Submitted by Connie Cutler, MLH Director, Infection Prevention and Control; Mark Ingerman, MD, MLH Chair, Infectious Diseases; and Steven Gamburg, MD, MLH Chair Emergency Medicine

As of September 11, 2014, there is an outbreak of Enterovirus D68 in pediatric patients in twelve states (Colorado, Kansas, Oklahoma, Iowa, Missouri, Illinois, Ohio, Kentucky, North Carolina, Georgia, Alabama, and Utah). This is unusual and has not been seen previously. The signs and symptoms in pediatric patients include fever, runny nose, sneezing, cough, skin rash, mouth blisters, and body/muscle aches, which may progress to severe respiratory distress in those with underlying respiratory conditions such as asthma leading to hospitalization and need for intensive supportive therapy. There is no preventive vaccine or specific antiviral treatment. The diagnostic test is a nasopharyngeal aspirate as part of a Viral Respiratory Panel. In addition, an Enterovirus PCR test can be ordered. At this time, these tests will be referred to a reference laboratory; however, in the near future, viral respiratory testing will be available through MLHL.

Infection Prevention includes placing the patient in Droplet and Contact Precautions and the use of hand hygiene.
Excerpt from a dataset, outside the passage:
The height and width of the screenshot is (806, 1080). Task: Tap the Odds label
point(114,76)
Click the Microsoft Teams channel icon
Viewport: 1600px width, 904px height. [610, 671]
The health department issued the following information:

On August 19, 2014, CDC was notified by Children’s Mercy Hospital in Kansas City, Missouri, of an increase (relative to the same period in previous years) in patients examined and hospitalized with severe respiratory illness, including some admitted to the pediatric intensive care unit. An increase also was noted in detections of rhinovirus/enterovirus by a multiplex polymerase chain reaction assay in nasopharyngeal specimens obtained during August 5–19. On August 23, CDC was notified by the University of Chicago Medicine Comer Children’s Hospital in Illinois of an increase in patients similar to those seen in Kansas City. To further characterize these two geographically distinct observations, nasopharyngeal specimens from most of the patients with recent onset of severe symptoms from both facilities were sequenced by the CDC Picornavirus Laboratory. Enterovirus D68 (EV-D68) was identified in 19 of 22 specimens from Kansas City and in 11 of 14 specimens from Chicago. Since these initial reports, admissions for severe respiratory illness have continued at both facilities at rates higher than expected for this time of year. Investigations into suspected clusters in other jurisdictions are ongoing.